There was no way to know, Clinton said, that Weinstein was a sexual predator before the women came forward, because Weinstein was nothing more than a distant friend and sometimes donor.
“How could we have known?” Clinton told The Hollywood Reporter. “He raised money for me, for the Obamas, for Democrats in general. And that at the time was something that everybody thought made sense.”
“Of course, if all of us had known what we know now, it would have affected our behavior,” she quickly added.
That makes it sound as though Clinton just cashed Weinstein’s checks, but the pair have at least a cordial relationship going back more than a decade. Indeed, he was a donor; Weinstein reportedly bundling around $1.6 million for Clinton’s 2016 presidential campaign, per Newsweek, and giving around $1.4 million of his own to Democrats since 1992, when Clinton’s husband, Bill, first ran for president.
“The Weinstein family donated $46,350 to Hillary Clinton and to HILLPAC, a committee Clinton used to support other Democrats while senator,” Newsweek reports.
But Bill and Hillary Clinton were personal friends of Weinstein’s. The trio were spotted together at fundraisers, like the Planned Parenthood 100th Anniversary Gala, which took place just a couple of months before the #MeToo movement began in earnest, and Bill and Hillary dined out with Harvey at New York landmark Rao‘s in December of 2016, after she lost the presidential election to Donald Trump — one of her first times out after the election. It was a business meeting, The New York Times reported; Clinton wanted to make a documentary about her loss.
And Clinton was, reportedly, told several times about Weinstein’s extra-curricular activities during the 2016 election cycle, most notably by writer and women’s rights activist Lena Dunham, who took a front-and-center role on Clinton’s campaign. Dunham emailed Clinton’s then-communications director with a dire warning: “I just want you to let you know that Harvey’s a rapist and this is going to come out at some point,” she said. “I think it’s a really bad idea for him to host fund-raisers and be involved because it’s an open secret in Hollywood that he has a problem with sexual assault.”
The New Yorker’s Ronan Farrow even claims, in his new book, “Catch and Kill,” that Weinstein tried to use Clinton as a surrogate, siccing on the investigative reporter to try to kill a story Farrow was working on about Weinstein’s alleged sexual assaults.
Farrow received an email “from Clinton’s publicist, Nick Merrill, in 2017,” warning him off Weinstein. “Merrill told him that the ‘big story’ he was working on was a ‘concern for us,'” ostensibly referring to Clinton.

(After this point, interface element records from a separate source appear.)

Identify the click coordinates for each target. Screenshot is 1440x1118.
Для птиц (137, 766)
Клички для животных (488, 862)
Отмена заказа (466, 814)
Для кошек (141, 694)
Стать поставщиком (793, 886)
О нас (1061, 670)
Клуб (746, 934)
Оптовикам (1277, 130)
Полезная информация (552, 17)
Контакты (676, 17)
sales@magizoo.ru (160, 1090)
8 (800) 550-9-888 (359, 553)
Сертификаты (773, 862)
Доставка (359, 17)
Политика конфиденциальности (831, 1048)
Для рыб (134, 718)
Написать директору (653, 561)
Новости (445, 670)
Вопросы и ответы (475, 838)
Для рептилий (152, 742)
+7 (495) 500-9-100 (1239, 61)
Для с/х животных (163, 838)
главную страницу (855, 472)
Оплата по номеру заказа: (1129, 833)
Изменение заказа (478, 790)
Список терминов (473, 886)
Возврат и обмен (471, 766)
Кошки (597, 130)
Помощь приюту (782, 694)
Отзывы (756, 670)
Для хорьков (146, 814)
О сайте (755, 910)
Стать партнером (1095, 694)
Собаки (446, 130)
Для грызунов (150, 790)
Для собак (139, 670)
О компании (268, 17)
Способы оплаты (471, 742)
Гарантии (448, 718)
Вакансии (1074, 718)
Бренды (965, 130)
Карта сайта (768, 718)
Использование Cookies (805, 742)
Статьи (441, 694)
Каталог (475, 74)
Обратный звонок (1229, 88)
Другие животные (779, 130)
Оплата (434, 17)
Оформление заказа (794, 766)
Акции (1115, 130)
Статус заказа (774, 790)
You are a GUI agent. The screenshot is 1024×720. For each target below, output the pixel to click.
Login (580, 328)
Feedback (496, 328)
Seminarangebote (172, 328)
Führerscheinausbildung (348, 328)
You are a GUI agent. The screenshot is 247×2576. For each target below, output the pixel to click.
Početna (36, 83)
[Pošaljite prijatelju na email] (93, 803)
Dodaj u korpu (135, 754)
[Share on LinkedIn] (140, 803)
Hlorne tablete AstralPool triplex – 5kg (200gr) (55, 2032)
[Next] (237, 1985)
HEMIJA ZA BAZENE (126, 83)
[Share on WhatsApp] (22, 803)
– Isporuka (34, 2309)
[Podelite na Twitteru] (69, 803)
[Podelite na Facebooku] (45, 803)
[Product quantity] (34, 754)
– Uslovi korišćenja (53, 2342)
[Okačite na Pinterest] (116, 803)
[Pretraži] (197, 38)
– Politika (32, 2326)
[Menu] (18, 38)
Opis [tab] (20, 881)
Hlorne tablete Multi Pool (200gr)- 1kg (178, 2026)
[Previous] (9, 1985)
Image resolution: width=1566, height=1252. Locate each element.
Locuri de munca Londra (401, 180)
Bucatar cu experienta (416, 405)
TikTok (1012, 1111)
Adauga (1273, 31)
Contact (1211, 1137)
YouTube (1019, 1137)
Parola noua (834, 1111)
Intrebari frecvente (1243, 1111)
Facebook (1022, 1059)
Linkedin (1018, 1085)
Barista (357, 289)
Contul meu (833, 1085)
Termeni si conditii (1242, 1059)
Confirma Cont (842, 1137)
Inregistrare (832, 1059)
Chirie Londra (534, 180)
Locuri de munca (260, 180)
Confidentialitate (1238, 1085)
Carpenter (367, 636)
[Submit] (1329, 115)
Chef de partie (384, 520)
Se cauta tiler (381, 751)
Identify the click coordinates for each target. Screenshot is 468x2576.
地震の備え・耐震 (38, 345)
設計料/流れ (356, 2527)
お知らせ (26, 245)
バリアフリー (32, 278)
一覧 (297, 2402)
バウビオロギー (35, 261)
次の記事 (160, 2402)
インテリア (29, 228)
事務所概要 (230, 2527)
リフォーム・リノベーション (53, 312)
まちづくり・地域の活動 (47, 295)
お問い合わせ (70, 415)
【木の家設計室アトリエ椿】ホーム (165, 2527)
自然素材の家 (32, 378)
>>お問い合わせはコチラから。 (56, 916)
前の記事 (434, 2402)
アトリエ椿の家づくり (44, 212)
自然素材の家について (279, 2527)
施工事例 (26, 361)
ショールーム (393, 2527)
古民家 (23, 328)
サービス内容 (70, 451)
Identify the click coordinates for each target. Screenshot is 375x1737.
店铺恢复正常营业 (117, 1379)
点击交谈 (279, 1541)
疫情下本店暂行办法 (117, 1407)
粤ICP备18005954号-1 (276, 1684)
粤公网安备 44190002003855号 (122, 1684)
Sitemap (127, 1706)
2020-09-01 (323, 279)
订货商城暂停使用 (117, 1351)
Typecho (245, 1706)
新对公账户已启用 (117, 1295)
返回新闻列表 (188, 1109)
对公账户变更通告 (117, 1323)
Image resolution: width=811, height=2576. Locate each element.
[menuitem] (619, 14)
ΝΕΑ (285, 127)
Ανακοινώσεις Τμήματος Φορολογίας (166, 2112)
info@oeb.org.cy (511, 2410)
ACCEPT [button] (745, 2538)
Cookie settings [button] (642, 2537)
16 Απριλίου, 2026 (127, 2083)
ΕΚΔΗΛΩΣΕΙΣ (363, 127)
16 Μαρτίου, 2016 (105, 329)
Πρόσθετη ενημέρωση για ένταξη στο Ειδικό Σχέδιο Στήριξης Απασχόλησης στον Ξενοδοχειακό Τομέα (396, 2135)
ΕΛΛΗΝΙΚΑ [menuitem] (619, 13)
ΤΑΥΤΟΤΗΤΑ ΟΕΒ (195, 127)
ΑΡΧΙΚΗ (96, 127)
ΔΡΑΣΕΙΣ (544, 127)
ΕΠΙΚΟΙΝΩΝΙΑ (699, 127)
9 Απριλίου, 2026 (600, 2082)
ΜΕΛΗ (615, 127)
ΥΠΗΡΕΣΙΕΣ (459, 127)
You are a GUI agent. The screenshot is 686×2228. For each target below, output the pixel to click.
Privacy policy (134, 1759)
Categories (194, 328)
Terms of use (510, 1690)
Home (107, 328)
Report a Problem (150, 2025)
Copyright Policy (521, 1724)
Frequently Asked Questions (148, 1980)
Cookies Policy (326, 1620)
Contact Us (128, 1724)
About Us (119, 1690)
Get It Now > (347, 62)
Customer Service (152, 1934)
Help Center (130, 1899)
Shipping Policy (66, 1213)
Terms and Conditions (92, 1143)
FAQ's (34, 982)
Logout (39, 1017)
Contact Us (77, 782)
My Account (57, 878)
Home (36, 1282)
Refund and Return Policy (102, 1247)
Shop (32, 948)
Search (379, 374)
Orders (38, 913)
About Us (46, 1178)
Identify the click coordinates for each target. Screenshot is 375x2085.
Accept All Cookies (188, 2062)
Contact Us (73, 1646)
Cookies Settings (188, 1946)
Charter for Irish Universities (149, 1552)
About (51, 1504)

After the allegations against Weinstein became public, Clinton disavowed her relationship with the mega-producer, saying in a statement that she “was shocked and appalled by the revelations about Harvey Weinstein. The behavior described by women coming forward cannot be tolerated. Their courage and the support of others is critical in helping to stop this kind of behavior.”
She also pledged to give back Weinstein’s donations, but never followed up to prove she did.
Weinstein is now on trial in New York for sexual assault. Los Angeles recently announced that Weinstein will have to face charges there, as well, stemming from an alleged rape that occurred the week of the Academy Awards in 2013.